--- Aim of the exercise ---
Output every line from the beginning of the records through the line that contains "Task: Click the Spawn", exactly as it appears.

--- Information given ---
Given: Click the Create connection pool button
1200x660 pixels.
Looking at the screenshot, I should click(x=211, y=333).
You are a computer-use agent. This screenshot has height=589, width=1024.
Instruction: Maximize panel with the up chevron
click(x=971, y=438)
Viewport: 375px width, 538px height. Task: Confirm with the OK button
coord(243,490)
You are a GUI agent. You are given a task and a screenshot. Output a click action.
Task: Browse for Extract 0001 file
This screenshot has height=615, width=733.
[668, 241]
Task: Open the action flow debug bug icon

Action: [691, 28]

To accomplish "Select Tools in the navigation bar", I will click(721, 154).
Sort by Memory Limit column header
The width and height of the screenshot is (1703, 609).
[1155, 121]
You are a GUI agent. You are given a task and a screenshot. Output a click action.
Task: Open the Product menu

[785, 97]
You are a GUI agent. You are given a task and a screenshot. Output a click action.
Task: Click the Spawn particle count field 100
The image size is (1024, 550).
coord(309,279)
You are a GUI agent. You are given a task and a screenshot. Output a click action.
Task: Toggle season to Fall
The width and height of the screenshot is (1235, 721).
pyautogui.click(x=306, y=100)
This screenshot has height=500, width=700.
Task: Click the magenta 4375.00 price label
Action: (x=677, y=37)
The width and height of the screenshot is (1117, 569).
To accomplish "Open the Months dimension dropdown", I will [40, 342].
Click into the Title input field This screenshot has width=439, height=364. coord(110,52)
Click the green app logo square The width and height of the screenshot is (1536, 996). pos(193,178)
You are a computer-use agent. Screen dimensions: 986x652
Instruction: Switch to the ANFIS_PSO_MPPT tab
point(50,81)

--- Result ---
Given: Click the Create connection pool button
1200x660 pixels.
Looking at the screenshot, I should click(x=211, y=333).
You are a computer-use agent. This screenshot has height=589, width=1024.
Instruction: Maximize panel with the up chevron
click(x=971, y=438)
Viewport: 375px width, 538px height. Task: Confirm with the OK button
coord(243,490)
You are a GUI agent. You are given a task and a screenshot. Output a click action.
Task: Browse for Extract 0001 file
This screenshot has height=615, width=733.
[668, 241]
Task: Open the action flow debug bug icon

Action: [691, 28]

To accomplish "Select Tools in the navigation bar", I will click(721, 154).
Sort by Memory Limit column header
The width and height of the screenshot is (1703, 609).
[1155, 121]
You are a GUI agent. You are given a task and a screenshot. Output a click action.
Task: Open the Product menu

[785, 97]
You are a GUI agent. You are given a task and a screenshot. Output a click action.
Task: Click the Spawn particle count field 100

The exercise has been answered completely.